Secondo Nappini, il contributo femminile è stato storicamente decisivo soprattutto nella trasmissione delle tradizioni culinarie. «Nei secoli le donne, con poche risorse, hanno tramandato ricette straordinarie», osserva, evidenziando però come nelle classifiche dei migliori cuochi la presenza femminile resti ancora limitata e spesso relegata a ruoli meno visibili.

La situazione non cambia nei campi, dove la forza lavoro femminile è frequentemente sottopagata e poco rappresentata nei ruoli decisionali. Dati dell’Osservatorio Placido Rizzotto indicano che, a fronte di un guadagno medio annuo di circa 7.200 euro per i braccianti agricoli, le lavoratrici percepiscono in media circa 1.800 euro in meno.

A livello globale, secondo la FAO, meno del 15% dei proprietari di terreni agricoli sono donne, percentuale che scende al 10% nei Paesi arabi. Eppure il loro ruolo è centrale nella produzione alimentare: nel continente africano, ad esempio, le donne coltivano circa l’80% dei prodotti agricoli, secondo dati della Banca Mondiale.

«Attraversare una qualsiasi porzione di campagna africana fa capire cosa rappresentano le donne nell’economia agricola», osserva Carlo Petrini, fondatore di Slow Food, ricordando anche il loro ruolo nella tutela delle produzioni tradizionali e dei Presìdi Slow Food nel mondo. Molte di queste produttrici si ritroveranno a Torino dal 24 al 28 settembre in occasione di Terra Madre.

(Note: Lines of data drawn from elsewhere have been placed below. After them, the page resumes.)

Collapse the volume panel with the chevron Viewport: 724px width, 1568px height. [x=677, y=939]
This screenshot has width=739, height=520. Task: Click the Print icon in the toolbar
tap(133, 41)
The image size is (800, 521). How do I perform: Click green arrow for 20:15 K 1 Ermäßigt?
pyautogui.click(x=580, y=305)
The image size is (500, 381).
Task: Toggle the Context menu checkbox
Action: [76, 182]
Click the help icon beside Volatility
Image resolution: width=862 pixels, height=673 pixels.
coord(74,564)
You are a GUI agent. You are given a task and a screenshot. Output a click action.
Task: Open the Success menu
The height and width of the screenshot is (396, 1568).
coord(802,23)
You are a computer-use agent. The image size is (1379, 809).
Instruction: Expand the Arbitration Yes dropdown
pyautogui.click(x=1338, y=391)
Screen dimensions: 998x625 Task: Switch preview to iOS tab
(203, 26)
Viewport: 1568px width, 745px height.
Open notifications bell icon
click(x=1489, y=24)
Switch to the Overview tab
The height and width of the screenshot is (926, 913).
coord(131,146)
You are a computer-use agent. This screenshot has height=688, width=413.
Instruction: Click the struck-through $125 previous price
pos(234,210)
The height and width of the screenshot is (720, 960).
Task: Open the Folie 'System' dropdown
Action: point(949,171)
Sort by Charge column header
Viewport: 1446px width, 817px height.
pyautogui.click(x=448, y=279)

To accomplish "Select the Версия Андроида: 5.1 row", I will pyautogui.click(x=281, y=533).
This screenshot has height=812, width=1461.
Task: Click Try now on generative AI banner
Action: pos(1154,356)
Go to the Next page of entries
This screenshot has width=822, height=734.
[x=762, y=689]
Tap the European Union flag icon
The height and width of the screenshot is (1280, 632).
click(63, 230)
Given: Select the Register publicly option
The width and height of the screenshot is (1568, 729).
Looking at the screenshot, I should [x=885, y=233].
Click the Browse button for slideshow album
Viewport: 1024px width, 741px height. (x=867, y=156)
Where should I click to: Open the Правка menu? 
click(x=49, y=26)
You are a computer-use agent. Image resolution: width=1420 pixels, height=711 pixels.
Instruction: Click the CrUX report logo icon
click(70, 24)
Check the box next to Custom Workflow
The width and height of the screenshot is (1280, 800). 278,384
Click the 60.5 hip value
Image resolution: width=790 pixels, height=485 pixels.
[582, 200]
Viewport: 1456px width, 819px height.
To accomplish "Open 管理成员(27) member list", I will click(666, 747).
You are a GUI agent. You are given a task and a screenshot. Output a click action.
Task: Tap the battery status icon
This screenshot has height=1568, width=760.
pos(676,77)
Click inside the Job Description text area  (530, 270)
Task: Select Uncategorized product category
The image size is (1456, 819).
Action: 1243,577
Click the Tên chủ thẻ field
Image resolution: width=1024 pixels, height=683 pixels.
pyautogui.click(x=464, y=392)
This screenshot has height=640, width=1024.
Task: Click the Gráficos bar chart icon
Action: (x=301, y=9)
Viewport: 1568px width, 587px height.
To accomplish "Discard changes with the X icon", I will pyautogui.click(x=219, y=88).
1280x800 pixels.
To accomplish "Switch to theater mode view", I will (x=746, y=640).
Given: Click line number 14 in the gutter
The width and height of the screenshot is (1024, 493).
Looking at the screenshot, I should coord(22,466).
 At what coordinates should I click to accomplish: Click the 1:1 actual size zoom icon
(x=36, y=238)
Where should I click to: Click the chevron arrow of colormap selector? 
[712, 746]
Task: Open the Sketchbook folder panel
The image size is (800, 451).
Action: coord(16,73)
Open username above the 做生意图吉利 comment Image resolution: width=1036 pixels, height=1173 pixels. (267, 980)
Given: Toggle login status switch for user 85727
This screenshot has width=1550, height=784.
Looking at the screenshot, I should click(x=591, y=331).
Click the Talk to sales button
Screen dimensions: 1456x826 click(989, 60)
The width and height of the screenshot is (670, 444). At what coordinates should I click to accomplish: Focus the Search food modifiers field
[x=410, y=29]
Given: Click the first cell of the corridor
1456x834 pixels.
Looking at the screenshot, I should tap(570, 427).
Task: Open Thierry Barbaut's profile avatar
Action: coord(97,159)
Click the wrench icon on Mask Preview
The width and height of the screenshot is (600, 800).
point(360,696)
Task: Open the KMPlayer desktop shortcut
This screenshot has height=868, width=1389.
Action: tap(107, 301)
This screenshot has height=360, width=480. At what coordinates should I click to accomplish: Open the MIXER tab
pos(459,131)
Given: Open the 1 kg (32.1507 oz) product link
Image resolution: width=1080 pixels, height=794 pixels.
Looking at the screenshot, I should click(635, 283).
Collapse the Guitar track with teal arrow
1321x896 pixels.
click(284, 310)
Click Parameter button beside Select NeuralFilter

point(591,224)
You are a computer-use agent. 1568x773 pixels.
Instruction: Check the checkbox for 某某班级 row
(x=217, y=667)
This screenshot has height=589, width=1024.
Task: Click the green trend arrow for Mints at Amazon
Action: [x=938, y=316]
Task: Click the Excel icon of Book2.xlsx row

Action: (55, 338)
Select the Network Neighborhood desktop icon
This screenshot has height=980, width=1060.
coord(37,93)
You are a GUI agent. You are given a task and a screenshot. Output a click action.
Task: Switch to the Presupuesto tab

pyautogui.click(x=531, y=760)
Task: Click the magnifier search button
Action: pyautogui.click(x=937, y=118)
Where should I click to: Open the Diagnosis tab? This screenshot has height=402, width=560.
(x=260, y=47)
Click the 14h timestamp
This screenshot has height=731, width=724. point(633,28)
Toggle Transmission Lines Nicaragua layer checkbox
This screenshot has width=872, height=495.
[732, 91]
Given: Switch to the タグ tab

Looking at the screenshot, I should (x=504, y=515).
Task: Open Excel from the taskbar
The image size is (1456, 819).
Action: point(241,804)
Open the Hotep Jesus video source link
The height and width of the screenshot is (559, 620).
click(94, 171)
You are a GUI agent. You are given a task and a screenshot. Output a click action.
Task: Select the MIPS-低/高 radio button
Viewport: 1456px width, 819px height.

Ridurre il divario di genere nell’accesso alla terra e alle risorse agricole potrebbe avere effetti significativi anche sulla sicurezza alimentare globale. Uno studio della Banca Mondiale stima che la parità nell’accesso alla terra potrebbe ridurre la fame nel mondo del 17%, mentre la FAO sottolinea che colmare il divario di genere in agricoltura potrebbe diminuire l’insicurezza alimentare per 45 milioni di persone e aumentare il Pil globale di circa 1.000 miliardi di dollari.

Il cibo, secondo Nappini, può diventare anche uno strumento di emancipazione. «Esercitare il diritto di esprimersi significa rompere il tetto di cristallo. Così il cibo diventa il palcoscenico di tante storie di emancipazione femminile», afferma.

In Italia, inoltre, molte imprenditrici agricole stanno guidando processi di innovazione e sostenibilità. Secondo Slow Food, circa il 50% delle aziende agricole guidate da donne gestisce attività multifunzionali – come agriturismo, vendita diretta o fattorie didattiche – mentre il 60% adotta pratiche ecocompatibili, tra cui l’agricoltura biologica.

«È doveroso, ogni giorno dell’anno, problematizzare il ruolo delle donne nell’agricoltura e nella trasformazione del cibo – conclude Nappini – e dare voce alle migliaia di contadine, pastore, pescatrici, cuoche e imprenditrici che lavorano per rafforzare la sicurezza alimentare e preservare risorse naturali, culture e saperi locali».